#021
今日の練習が終わるまで、運のいいことに東宮さんと2人っきりになることはなかった。
まぁ、彼女はコートから離れなかったのだから当たり前だけれども。
ドリンクボトルが減っていたから、レギュラーに準レギュラー用のボトルを持っていったようだった。


「神田」


部活が終わって、今日のボトルを片付けていると、後ろから忍足先輩に声を掛けられた。


「何か御用ですか」


知らず知らず、声が震える。


「お前…「ざくろー?」」


何かを言いかけたところで、宍戸先輩の声が聞こえた。


「ざくろ、何処に居んだ…忍足、」


私を見つけて一瞬緩んだ宍戸先輩が、忍足先輩を見て表情が強張った。


「お前、ざくろに何の用だよ?」


「何や宍戸、コイツに唆されたんか?」


「いつまでも真実の見えないお前に言われたくない。俺は、気付いて、それを認めただけだ」


そう言って、私が洗い終わったドリンクボトルを片腕に持って、私を引っ張った。


「あ…」


「何もされてねぇんだな?」


宍戸先輩は心配していたのか、少しその表情に焦りが見えた。


「、大丈夫です」


そう答え、私の部室へと連れて行ってくれた。




部室の前に着くと、そこに萩先輩が落ち着き無くうろうろしていた。


「ざくろちゃん!」


私の顔を見るなり、駆け寄ってきた滝先輩に、頭をわしゃわしゃ、という音がつきそうなくらいの勢いで触られる。


「よかった…。

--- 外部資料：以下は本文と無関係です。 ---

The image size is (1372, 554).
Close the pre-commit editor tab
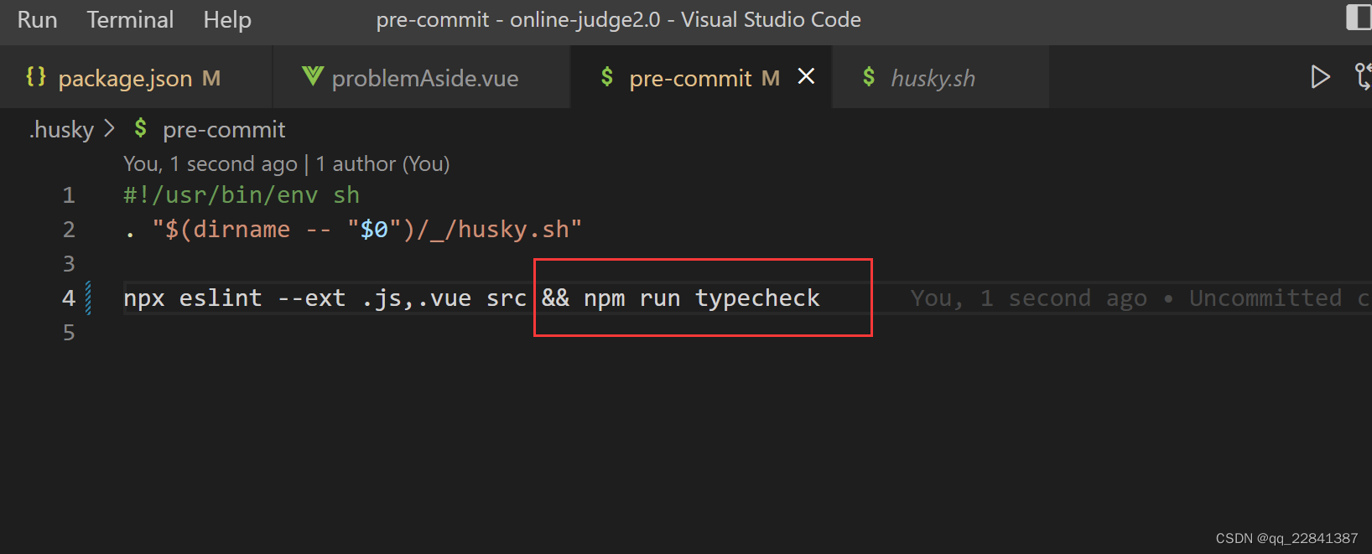click(806, 77)
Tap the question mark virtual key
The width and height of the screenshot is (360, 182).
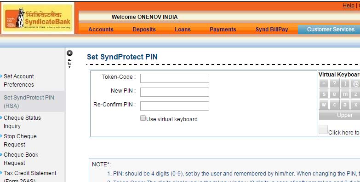coord(334,83)
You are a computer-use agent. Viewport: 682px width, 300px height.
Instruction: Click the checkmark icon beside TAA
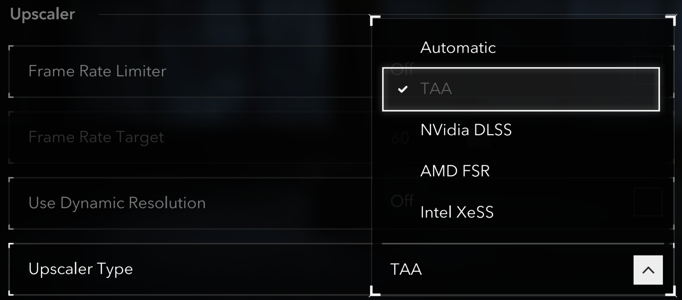click(x=402, y=89)
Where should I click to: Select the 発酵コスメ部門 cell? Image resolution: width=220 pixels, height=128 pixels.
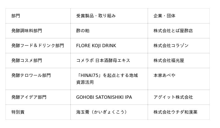[38, 61]
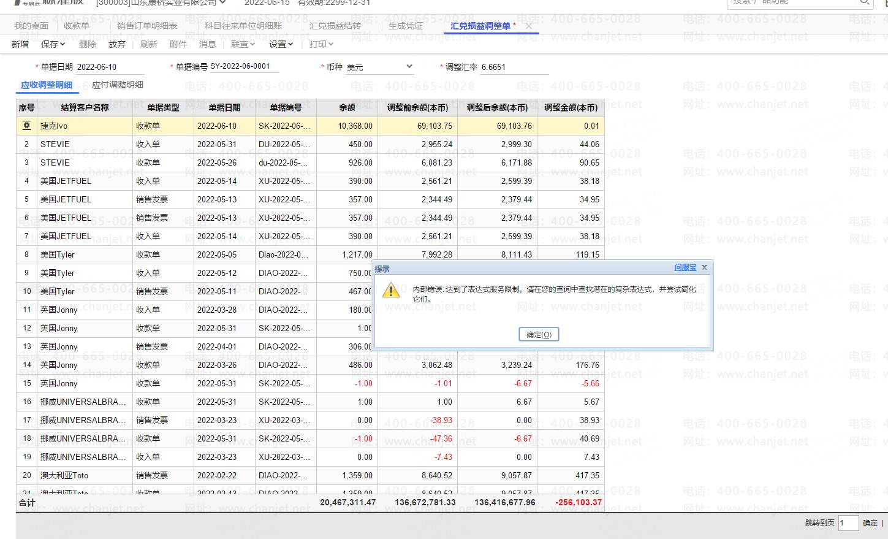Expand the 币种 currency combo box
Viewport: 888px width, 539px height.
pyautogui.click(x=409, y=67)
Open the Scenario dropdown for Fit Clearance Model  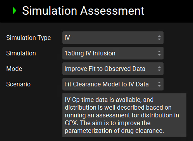113,84
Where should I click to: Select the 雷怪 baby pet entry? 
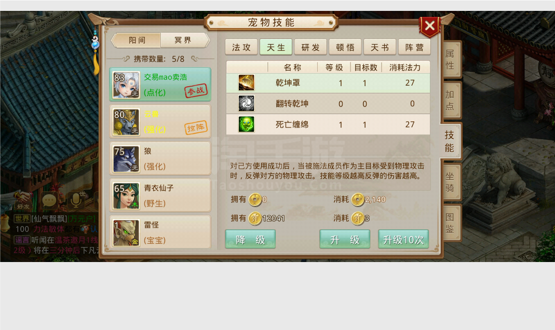coord(160,232)
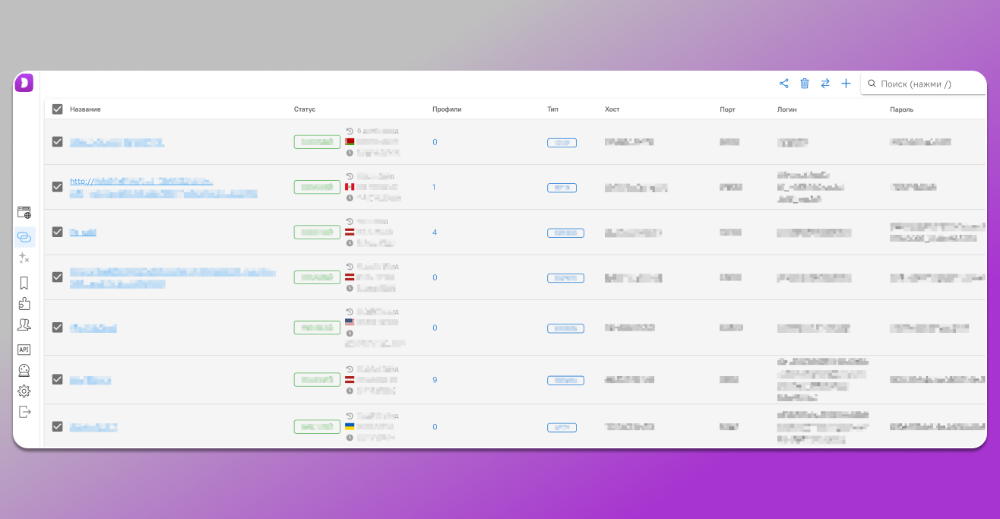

何もなかった?気がついたら居なかったから、またあいつらに何かされたのかと思ったよ」


「すみません、萩先輩。ドリンクの片付けに行ってて…」


「…そう。さっきあの子帰ったみたいだから、今のうちに着替えておいで」


「ふふ…お母さんみたいです、萩先輩」


「え…」


少しショックを受けているような萩先輩を横目に、部室へと入った。